Building a Functional Machine Translation Corpus for Kpelle
This work addresses the problem of low-resource language technology for Kpelle speakers, though it is incremental as it applies an existing method to new data.
The authors tackled the lack of machine translation resources for Kpelle by creating the first publicly available English-Kpelle dataset with over 2000 sentence pairs, achieving BLEU scores up to 30 through fine-tuning an existing model with data augmentation.
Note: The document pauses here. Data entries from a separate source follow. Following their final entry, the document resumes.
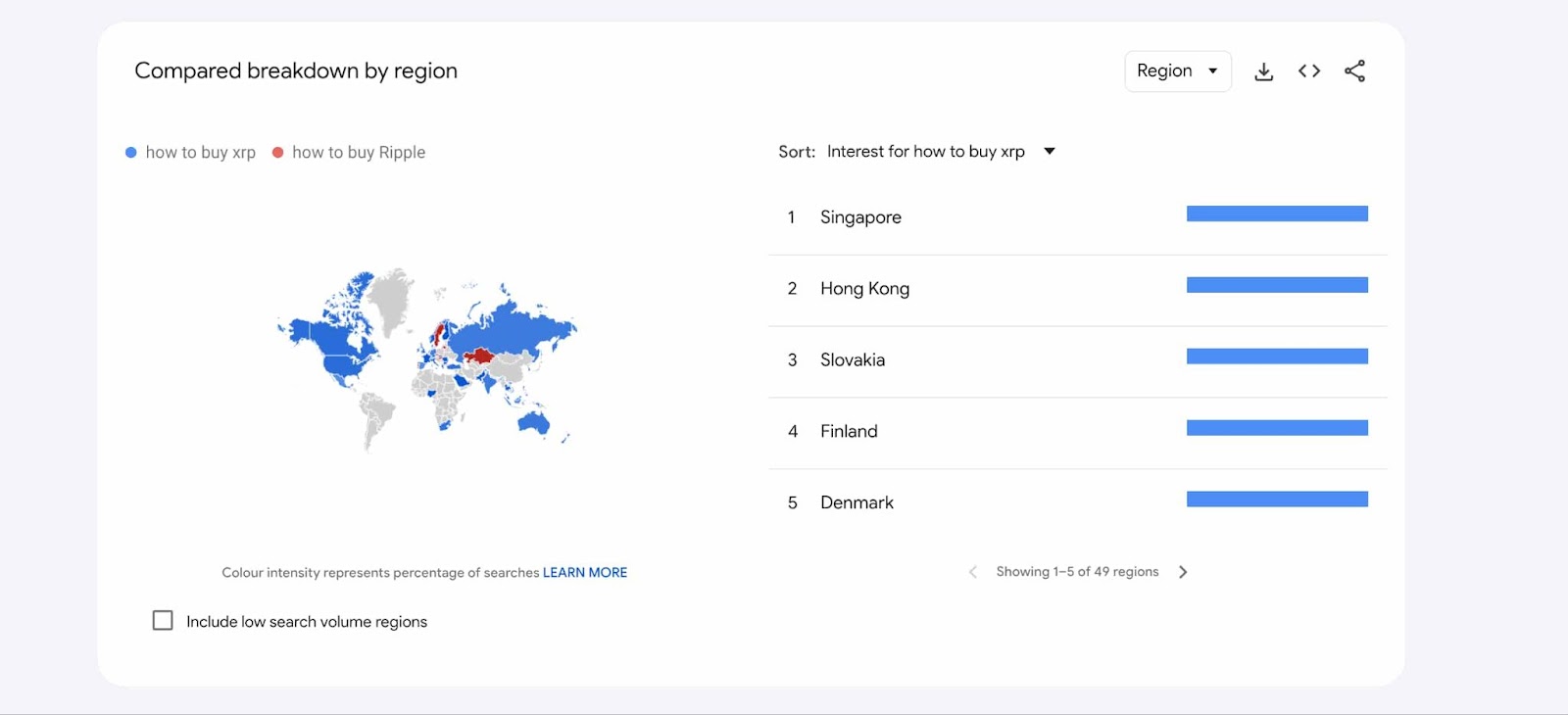Click the Slovakia region entry

click(x=852, y=360)
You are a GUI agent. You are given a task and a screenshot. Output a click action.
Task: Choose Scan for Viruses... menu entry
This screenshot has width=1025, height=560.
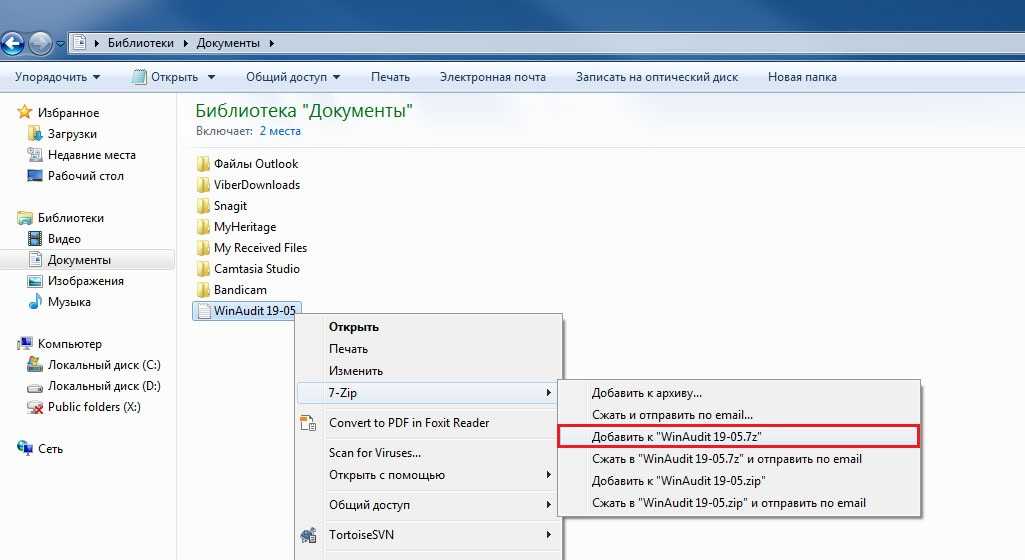coord(375,453)
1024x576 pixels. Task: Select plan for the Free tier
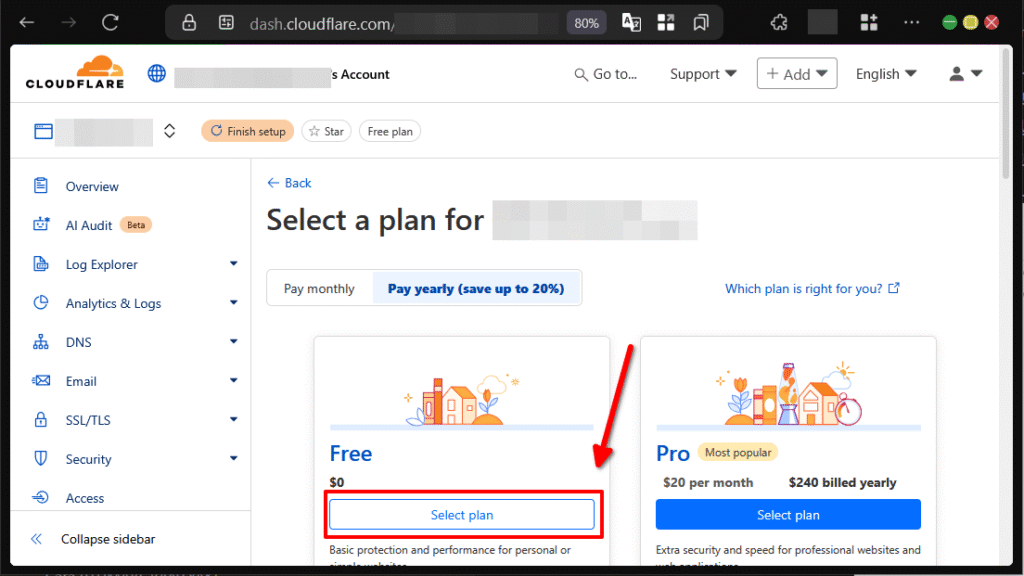[x=462, y=514]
In this paper, we introduce the first publicly available English-Kpelle dataset for machine translation, comprising over 2000 sentence pairs drawn from everyday communication, religious texts, and educational materials. By fine-tuning Meta's No Language Left Behind(NLLB) model on two versions of the dataset, we achieved BLEU scores of up to 30 in the Kpelle-to-English direction, demonstrating the benefits of data augmentation. Our findings align with NLLB-200 benchmarks on other African languages, underscoring Kpelle's potential for competitive performance despite its low-resource status. Beyond machine translation, this dataset enables broader NLP tasks, including speech recognition and language modelling. We conclude with a roadmap for future dataset expansion, emphasizing orthographic consistency, community-driven validation, and interdisciplinary collaboration to advance inclusive language technology development for Kpelle and other low-resourced Mande languages.